A recession means a period of negative economic growth. This means there is a fall in National Output.
The official definition of a recession is when there is negative economic growth for two consecutive quarters. (i.e. for 6 months)
However, in practise people may talk about recession, even when the economy is growing very slowly. In economics we sometimes refer to this as a growth recession. This is because when economic growth is very low it means that we usually see many of the common features of recession.
In a recession the following usually occurs.
1. Lower Incomes
2. Rising Unemployment
3. Lower inflation
4. Higher Government Borrowing
5. Fall in sales of houses.
6. Fall in Business and consumer confidence
7. More spare capacity in the economy.
Note, the US economy is still someway off recession. Economic Growth is less than 2%, but, there is no immediate danger of leading to negative growth.
The problem in the US is that:
1. The Housing Market is in decline. In many cities house prices are falling.
2. The Stock market is falling, Partly due to the sub prime mortgage lending problems.

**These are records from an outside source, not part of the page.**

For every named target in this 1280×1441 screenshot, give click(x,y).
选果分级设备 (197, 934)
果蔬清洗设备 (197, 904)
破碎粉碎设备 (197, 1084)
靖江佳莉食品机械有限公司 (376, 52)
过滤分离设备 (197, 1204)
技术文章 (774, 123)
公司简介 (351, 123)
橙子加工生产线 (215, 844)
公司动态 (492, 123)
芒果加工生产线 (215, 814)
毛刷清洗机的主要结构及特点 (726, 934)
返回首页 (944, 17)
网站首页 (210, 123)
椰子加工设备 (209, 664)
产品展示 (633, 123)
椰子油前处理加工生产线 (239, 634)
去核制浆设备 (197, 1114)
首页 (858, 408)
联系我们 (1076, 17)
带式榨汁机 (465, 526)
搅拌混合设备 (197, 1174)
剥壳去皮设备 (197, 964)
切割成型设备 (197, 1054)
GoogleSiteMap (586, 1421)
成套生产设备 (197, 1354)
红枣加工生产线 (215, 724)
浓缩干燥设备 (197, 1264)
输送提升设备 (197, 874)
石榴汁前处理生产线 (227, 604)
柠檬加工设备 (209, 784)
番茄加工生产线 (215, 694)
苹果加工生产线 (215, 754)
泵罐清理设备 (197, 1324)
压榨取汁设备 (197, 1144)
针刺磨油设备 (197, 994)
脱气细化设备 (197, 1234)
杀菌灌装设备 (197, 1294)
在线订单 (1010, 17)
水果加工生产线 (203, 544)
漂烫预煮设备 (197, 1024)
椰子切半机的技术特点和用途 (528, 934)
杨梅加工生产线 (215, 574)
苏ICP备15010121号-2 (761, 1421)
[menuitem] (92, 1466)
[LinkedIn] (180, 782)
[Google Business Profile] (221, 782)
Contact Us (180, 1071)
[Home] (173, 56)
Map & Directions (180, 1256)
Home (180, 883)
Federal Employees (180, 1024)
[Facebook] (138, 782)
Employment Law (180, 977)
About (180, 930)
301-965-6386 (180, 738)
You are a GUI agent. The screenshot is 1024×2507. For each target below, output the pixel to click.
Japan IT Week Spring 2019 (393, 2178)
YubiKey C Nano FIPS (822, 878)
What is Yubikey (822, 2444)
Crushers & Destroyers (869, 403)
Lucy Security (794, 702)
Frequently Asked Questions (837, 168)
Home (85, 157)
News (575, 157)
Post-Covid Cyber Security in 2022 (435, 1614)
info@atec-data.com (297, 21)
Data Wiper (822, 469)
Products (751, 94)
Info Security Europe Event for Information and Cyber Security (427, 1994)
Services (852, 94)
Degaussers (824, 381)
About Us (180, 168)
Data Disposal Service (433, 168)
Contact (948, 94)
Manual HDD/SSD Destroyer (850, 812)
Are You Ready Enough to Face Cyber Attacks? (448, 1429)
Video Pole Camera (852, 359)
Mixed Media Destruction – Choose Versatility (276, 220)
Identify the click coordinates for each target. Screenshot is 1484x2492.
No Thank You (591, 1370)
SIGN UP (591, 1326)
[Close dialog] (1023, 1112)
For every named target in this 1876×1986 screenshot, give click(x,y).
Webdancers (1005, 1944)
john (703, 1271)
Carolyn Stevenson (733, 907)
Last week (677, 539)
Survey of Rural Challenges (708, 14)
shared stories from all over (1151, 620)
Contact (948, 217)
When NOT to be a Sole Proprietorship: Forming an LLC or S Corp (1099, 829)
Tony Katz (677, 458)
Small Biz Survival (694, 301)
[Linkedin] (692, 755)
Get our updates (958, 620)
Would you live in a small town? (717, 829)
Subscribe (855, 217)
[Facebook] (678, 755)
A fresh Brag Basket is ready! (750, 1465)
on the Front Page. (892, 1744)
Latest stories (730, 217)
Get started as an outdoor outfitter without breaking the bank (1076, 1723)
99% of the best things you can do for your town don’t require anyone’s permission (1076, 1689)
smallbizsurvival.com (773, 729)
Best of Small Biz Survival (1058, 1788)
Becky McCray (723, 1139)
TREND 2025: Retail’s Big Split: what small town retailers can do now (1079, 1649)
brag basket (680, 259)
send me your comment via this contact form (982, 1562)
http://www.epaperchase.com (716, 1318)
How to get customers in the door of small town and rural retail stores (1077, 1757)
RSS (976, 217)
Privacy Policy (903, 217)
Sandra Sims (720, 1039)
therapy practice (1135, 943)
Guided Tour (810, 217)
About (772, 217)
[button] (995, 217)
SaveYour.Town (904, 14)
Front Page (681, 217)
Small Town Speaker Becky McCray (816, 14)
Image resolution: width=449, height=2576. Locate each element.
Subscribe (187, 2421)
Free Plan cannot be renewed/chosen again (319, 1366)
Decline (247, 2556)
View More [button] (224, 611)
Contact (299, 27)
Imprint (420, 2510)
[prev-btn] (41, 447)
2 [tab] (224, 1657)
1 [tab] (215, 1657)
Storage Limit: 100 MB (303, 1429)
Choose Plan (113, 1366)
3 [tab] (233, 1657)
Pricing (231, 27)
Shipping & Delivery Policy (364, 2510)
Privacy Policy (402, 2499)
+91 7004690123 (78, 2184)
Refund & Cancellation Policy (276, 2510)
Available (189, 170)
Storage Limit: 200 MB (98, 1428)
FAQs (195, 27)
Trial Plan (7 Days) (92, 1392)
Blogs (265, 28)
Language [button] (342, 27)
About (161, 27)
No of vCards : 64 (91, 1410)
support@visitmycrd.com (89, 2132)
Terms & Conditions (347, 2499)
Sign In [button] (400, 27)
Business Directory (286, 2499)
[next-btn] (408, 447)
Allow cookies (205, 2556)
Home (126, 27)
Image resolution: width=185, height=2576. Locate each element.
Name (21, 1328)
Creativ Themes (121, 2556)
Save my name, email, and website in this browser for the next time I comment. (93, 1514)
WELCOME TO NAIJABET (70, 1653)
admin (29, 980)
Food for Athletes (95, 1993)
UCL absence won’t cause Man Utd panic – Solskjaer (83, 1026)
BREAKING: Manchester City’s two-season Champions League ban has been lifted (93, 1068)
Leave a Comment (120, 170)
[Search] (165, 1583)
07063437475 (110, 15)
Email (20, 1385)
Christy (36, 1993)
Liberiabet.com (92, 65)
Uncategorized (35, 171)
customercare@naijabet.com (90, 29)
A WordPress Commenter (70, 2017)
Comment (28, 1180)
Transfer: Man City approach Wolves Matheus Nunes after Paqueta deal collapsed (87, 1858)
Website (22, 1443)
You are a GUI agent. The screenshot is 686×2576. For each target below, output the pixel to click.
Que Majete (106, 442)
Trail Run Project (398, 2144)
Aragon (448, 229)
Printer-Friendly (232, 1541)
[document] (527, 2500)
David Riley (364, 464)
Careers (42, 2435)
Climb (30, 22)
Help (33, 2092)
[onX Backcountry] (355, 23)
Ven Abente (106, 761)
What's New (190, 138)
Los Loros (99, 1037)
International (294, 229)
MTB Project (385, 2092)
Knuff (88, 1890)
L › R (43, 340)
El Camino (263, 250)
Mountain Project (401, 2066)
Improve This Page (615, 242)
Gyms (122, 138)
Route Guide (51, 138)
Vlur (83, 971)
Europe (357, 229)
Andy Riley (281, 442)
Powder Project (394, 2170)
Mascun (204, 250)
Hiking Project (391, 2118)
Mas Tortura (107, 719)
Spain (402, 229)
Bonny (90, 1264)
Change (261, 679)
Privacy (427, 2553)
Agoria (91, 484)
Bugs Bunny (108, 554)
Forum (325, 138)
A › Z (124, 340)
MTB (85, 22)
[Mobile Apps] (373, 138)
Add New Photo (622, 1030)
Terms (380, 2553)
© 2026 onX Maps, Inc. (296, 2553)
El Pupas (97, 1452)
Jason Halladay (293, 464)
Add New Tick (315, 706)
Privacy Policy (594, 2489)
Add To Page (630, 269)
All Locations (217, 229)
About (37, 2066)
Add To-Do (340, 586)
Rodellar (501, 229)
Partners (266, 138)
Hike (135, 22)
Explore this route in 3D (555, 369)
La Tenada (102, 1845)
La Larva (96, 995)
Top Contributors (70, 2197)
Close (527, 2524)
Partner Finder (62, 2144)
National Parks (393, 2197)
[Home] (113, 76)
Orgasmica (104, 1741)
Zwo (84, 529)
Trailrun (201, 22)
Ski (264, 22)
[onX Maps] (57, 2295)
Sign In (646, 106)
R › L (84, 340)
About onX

3. There are fundamental imbalances in the US economy
- low savings ratio,
- high debt levels,
- trade deficit and
- government fiscal deficit.
- Weakness of the dollar (related to trade deficit)
People are concerned that the combination of falling house prices, falling share prices and rising interest rates are likely to cause a recession.
If people fear a recession is about to occur, this fear can often make it happen. If you feel there may be a recession in the future then you will cut back on spending and this can cause a further fall in AD.